SHORT PROBLEM
Copy every item below word for word, with the same characters and line breaks.

SOURCE DATA
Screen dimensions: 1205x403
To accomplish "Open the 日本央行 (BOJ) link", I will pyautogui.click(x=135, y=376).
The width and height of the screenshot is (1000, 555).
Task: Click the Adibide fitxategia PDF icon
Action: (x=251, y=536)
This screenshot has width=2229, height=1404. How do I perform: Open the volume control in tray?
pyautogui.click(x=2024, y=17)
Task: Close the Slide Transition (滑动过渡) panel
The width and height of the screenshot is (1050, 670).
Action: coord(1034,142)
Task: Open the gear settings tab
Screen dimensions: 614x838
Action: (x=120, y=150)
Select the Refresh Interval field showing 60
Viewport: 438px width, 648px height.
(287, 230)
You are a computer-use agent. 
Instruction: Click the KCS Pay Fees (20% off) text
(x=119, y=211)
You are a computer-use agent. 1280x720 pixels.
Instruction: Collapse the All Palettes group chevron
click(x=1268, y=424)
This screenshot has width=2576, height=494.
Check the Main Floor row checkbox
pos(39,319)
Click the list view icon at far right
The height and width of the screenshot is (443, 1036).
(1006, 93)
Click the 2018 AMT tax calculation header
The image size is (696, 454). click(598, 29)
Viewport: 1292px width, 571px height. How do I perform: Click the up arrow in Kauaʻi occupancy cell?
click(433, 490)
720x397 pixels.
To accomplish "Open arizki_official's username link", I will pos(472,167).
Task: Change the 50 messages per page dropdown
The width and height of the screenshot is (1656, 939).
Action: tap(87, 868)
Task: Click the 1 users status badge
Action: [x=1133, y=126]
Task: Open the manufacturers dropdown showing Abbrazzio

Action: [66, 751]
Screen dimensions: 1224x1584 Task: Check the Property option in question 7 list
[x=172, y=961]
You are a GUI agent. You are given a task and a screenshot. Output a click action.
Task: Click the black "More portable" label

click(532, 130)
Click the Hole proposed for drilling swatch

THE ANSWER
Screen dimensions: 1205x403
To accomplish "Open the 日本央行 (BOJ) link", I will pyautogui.click(x=135, y=376).
The width and height of the screenshot is (1000, 555).
Task: Click the Adibide fitxategia PDF icon
Action: (x=251, y=536)
This screenshot has width=2229, height=1404. How do I perform: Open the volume control in tray?
pyautogui.click(x=2024, y=17)
Task: Close the Slide Transition (滑动过渡) panel
The width and height of the screenshot is (1050, 670).
Action: coord(1034,142)
Task: Open the gear settings tab
Screen dimensions: 614x838
Action: (x=120, y=150)
Select the Refresh Interval field showing 60
Viewport: 438px width, 648px height.
(287, 230)
You are a computer-use agent. 
Instruction: Click the KCS Pay Fees (20% off) text
(x=119, y=211)
You are a computer-use agent. 1280x720 pixels.
Instruction: Collapse the All Palettes group chevron
click(x=1268, y=424)
This screenshot has width=2576, height=494.
Check the Main Floor row checkbox
pos(39,319)
Click the list view icon at far right
The height and width of the screenshot is (443, 1036).
(1006, 93)
Click the 2018 AMT tax calculation header
The image size is (696, 454). click(598, 29)
Viewport: 1292px width, 571px height. How do I perform: Click the up arrow in Kauaʻi occupancy cell?
click(433, 490)
720x397 pixels.
To accomplish "Open arizki_official's username link", I will pos(472,167).
Task: Change the 50 messages per page dropdown
The width and height of the screenshot is (1656, 939).
Action: tap(87, 868)
Task: Click the 1 users status badge
Action: [x=1133, y=126]
Task: Open the manufacturers dropdown showing Abbrazzio

Action: [66, 751]
Screen dimensions: 1224x1584 Task: Check the Property option in question 7 list
[x=172, y=961]
You are a GUI agent. You are given a task and a screenshot. Output a click action.
Task: Click the black "More portable" label

click(532, 130)
Click the Hole proposed for drilling swatch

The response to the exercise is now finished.